Bunların yaşanmaması için, Türkiye’ye karşı ve
Türk ekseni etrafında, kullanışlı buldukları müttefikleri üzerinden yerel
konvansiyonel savaş, “GERİLLA ve CİHATCI” diye tanımlamaya kalkıştıkları
TERÖRİST direnişler gibi çeşitli, iç ve bölgesel çatışmalar yaşanması için her
türlü destekleri vereceklerdir.
Şayet engellemeyi başaramazlarsa, Türkiye, NATO’nun
ikinci büyük gücü olan mevcut ordusunu ve gerekli teçhizâtlarını daha da geliştirecek,
kara kuvveti, meydan okuyan bir deniz gücü ve de teknolojik hamlelerle
desteklediği bir hava gücüne de sahip olacaktır. Böyle bir güce sahip olan
Türkiye, gücünü Karadeniz’e yöneltmiş, Boğazları korumaya almış ve de
Balkanlar'daki olayları şekillendirmeye başlamış olacaktır.
Güçlenmiş, hâkimiyetini kabullendirmiş bir Türkiye,
Bölgesinin Güçlü ve Lider ülkesi olarak, büyüyen güç olarak, Amerika’nın güneydoğu
Avrupa'daki müttefiklerini de çevreleyecek ve hatta İtalya'da da güvensizlik oluşmasına
sebebiyet verebileceği hesâb edilmektedir.

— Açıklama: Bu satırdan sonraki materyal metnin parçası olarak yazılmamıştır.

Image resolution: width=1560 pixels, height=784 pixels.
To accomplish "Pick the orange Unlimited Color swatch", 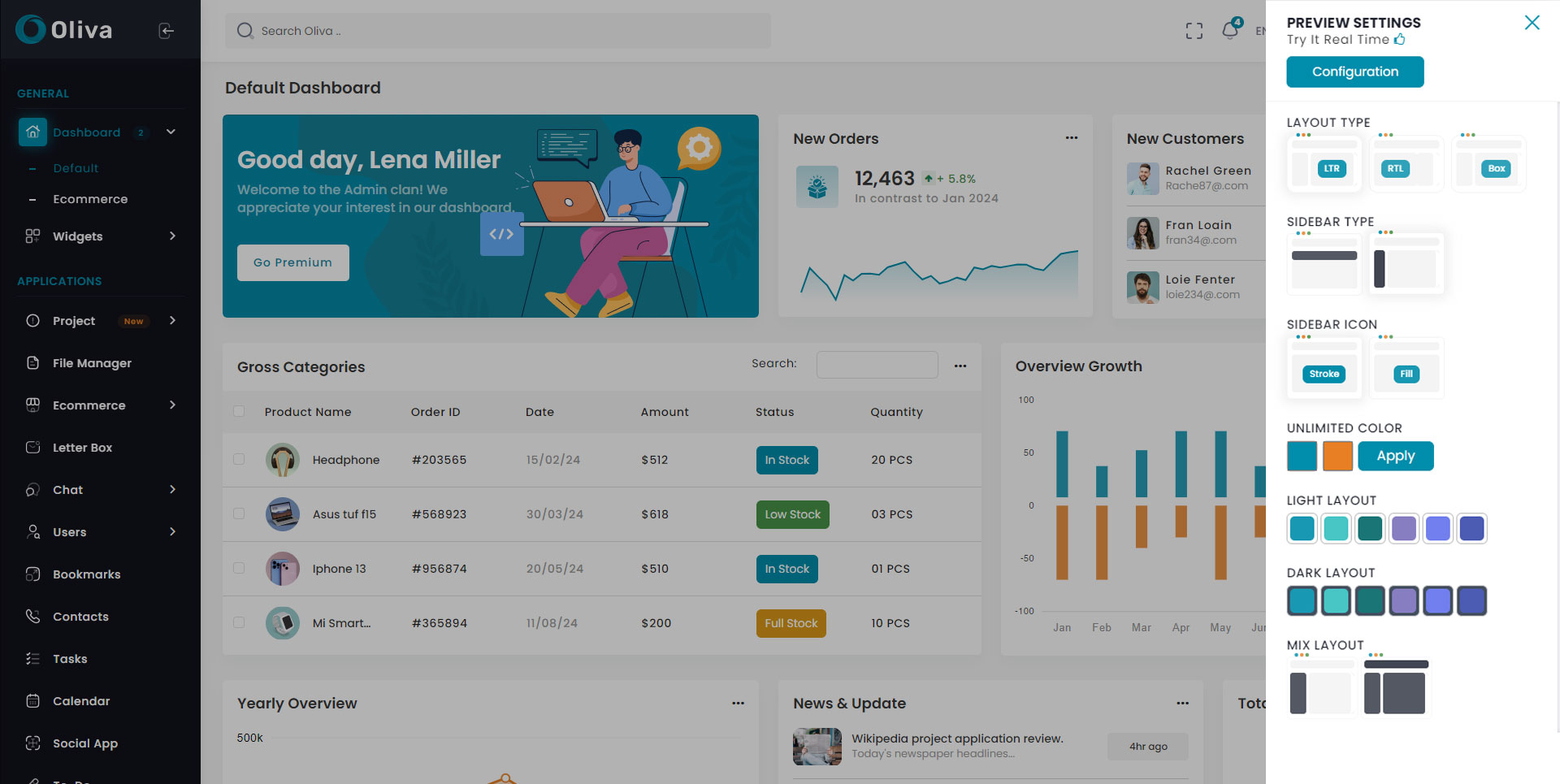I will click(x=1337, y=456).
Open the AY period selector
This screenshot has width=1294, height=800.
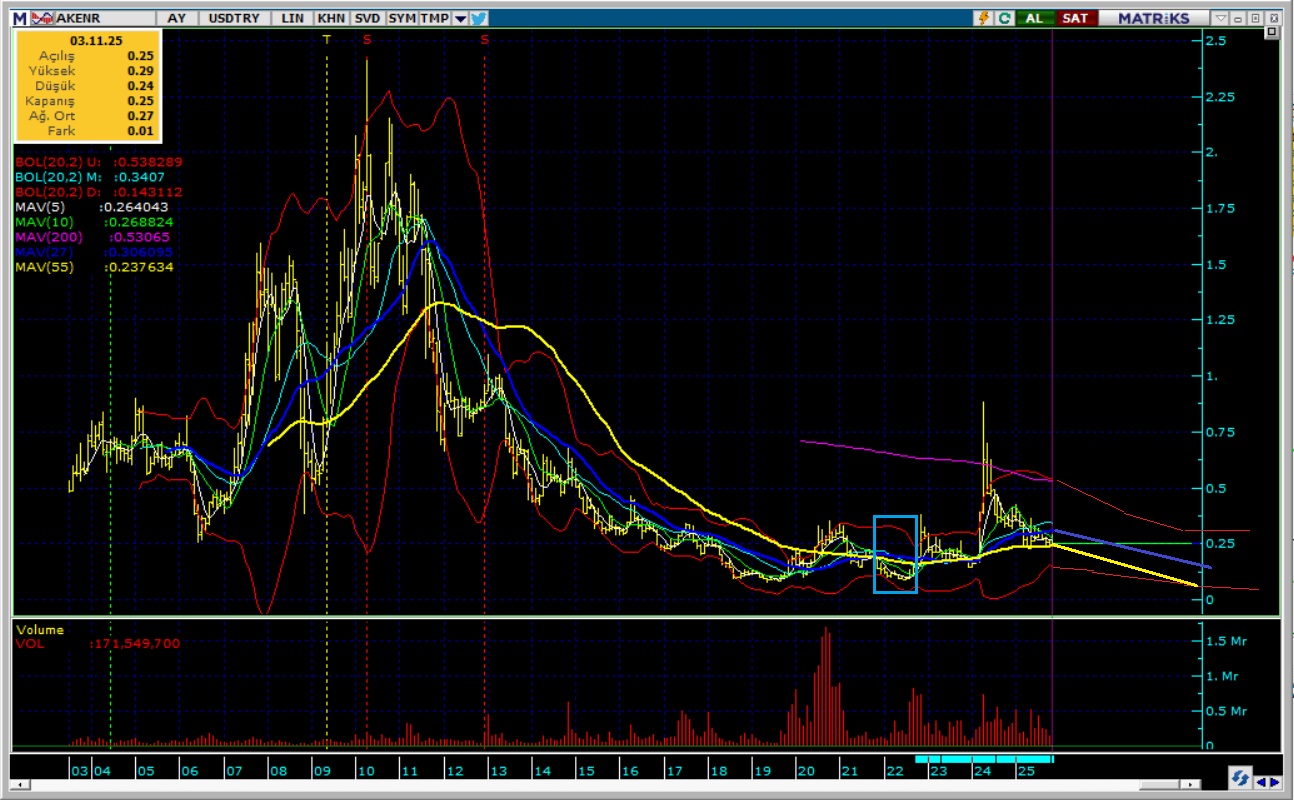177,18
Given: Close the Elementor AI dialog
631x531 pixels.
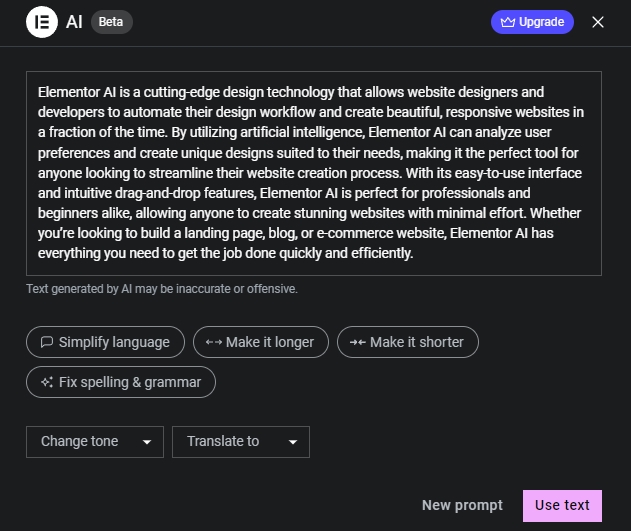Looking at the screenshot, I should [x=598, y=22].
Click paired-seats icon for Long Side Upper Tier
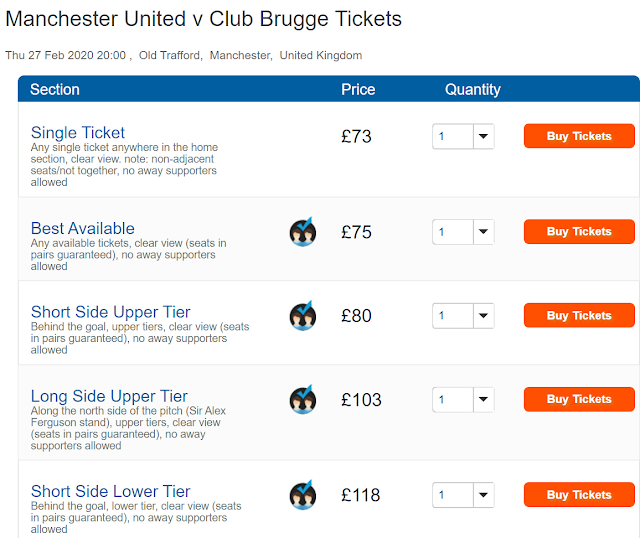The height and width of the screenshot is (538, 640). pos(303,400)
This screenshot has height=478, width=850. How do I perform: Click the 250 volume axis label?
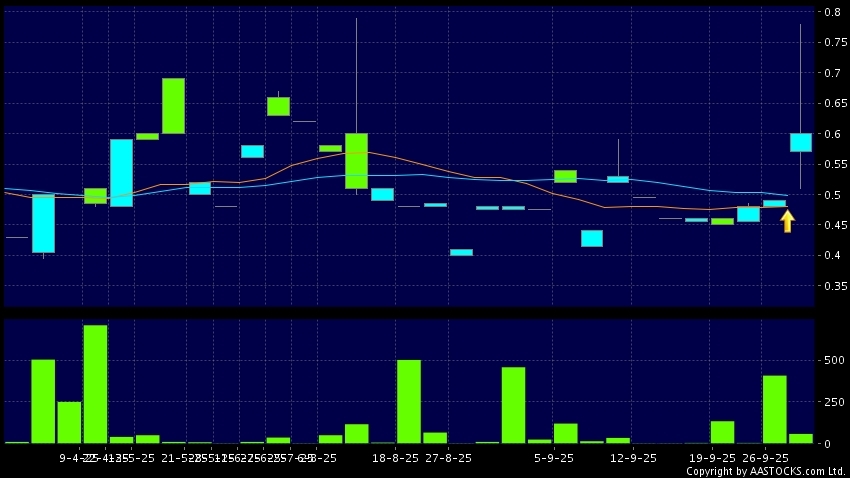coord(832,402)
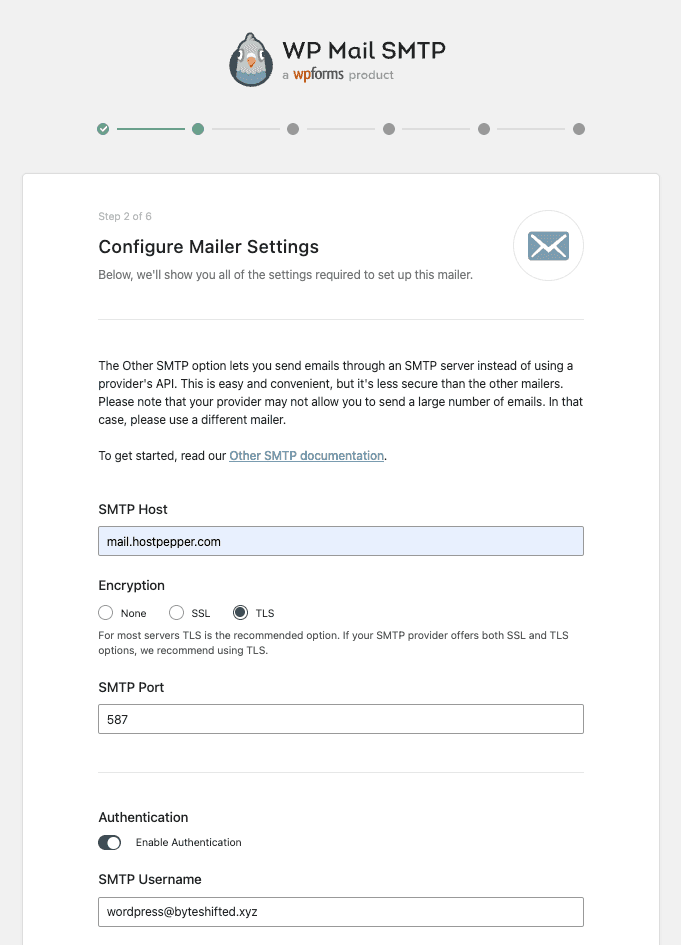Click the WP Mail SMTP title text
681x945 pixels.
coord(364,50)
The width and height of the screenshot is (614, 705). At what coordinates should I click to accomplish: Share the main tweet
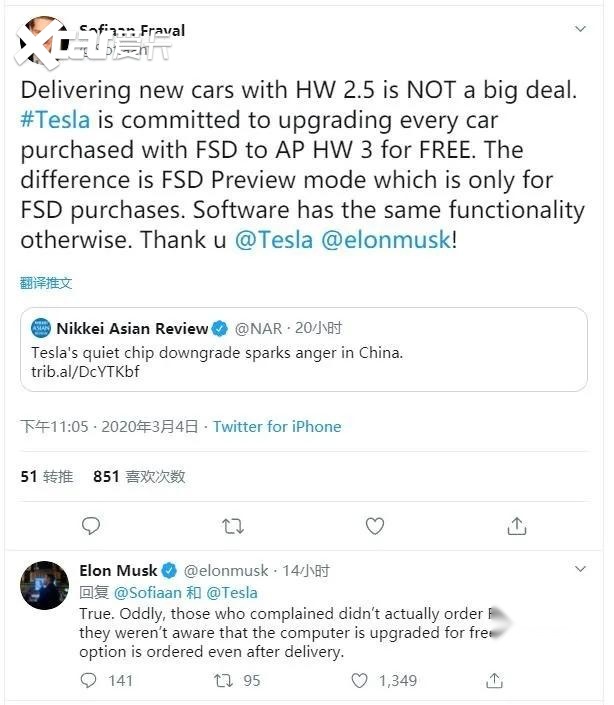[517, 525]
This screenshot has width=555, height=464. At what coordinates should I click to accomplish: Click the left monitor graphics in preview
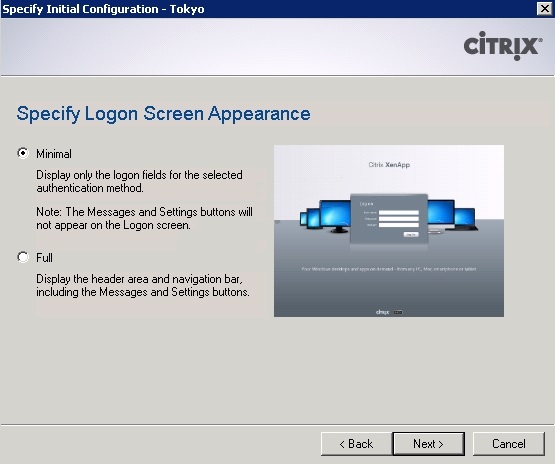[x=325, y=216]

Siyonun Ehl-î Sâlîp’inin, İşgâlci, Soykırımcı,
Yayılmacı, Âsimilâsyoncu, Terörist ve Haydut Devletlerinin, embeddedlerinin “Orta
Doğu” dedikleri ve bölgeyi istikrârsız halde tutmak için kullanılan Mısır’da,
süre getirilen iç krizler, kaoslar, Türkiye'nin lider Müslümân güç konumuna
erişmesi ile istikrârı sağlama durumu söz konusu olacağından, Süveyş Kanalı'nı
da kontrol altına alması demek olacaktır ki, ABD’nin en büyük korkusudur.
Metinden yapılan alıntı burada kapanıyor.